Supplied material:
------------

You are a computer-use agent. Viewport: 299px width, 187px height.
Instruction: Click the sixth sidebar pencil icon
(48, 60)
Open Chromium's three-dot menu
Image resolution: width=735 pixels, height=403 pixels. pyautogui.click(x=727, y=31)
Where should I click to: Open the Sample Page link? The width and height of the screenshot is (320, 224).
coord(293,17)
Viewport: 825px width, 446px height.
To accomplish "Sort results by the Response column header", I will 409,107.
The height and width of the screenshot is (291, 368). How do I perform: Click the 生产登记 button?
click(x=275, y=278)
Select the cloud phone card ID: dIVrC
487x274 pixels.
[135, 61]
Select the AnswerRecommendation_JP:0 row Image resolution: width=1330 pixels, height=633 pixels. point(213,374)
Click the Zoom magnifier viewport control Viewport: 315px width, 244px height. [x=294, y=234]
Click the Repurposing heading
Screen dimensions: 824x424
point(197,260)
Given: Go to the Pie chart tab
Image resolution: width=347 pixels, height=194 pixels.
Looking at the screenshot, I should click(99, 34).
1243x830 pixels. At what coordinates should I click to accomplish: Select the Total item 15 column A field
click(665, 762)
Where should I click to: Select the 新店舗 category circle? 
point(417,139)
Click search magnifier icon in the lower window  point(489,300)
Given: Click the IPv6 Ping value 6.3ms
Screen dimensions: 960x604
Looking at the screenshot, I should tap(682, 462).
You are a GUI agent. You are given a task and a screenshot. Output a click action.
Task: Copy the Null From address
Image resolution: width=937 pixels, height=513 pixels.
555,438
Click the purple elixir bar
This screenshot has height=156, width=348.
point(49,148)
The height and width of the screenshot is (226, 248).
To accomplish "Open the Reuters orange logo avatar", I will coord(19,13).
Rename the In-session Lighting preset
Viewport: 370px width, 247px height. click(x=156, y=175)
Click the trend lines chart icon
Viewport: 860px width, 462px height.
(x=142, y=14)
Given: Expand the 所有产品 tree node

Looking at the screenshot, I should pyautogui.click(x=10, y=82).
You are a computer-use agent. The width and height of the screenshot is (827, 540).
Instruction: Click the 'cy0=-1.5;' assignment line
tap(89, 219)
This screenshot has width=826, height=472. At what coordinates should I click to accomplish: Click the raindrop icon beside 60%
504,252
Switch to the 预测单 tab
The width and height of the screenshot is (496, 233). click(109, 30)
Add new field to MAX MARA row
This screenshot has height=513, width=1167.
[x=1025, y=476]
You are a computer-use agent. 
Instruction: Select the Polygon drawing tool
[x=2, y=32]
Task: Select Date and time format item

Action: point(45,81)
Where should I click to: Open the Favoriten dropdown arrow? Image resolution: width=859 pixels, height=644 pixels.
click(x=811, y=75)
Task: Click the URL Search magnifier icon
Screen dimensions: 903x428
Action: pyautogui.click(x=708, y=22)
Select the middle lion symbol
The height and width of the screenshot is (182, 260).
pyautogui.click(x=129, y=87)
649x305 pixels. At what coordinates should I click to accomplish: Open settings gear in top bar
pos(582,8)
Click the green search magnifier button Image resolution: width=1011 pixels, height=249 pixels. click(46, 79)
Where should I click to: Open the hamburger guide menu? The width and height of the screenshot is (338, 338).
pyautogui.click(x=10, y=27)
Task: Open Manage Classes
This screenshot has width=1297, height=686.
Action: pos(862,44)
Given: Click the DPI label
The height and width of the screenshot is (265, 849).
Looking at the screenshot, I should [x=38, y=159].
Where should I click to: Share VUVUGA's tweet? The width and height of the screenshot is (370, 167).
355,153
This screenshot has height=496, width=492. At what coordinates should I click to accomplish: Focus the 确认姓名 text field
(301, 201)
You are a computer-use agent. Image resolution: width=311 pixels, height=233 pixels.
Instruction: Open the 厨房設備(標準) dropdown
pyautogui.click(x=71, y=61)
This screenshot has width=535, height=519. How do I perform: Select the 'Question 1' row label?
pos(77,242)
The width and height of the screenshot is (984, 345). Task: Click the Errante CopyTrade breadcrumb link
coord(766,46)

------------

Assignment: Take the lines from the one containing "The width and height of the screenshot is (984, 345)." through the final line of the entries above, and set them down exactly, with nothing added.

Reply:
The width and height of the screenshot is (984, 345). Task: Click the Errante CopyTrade breadcrumb link
coord(766,46)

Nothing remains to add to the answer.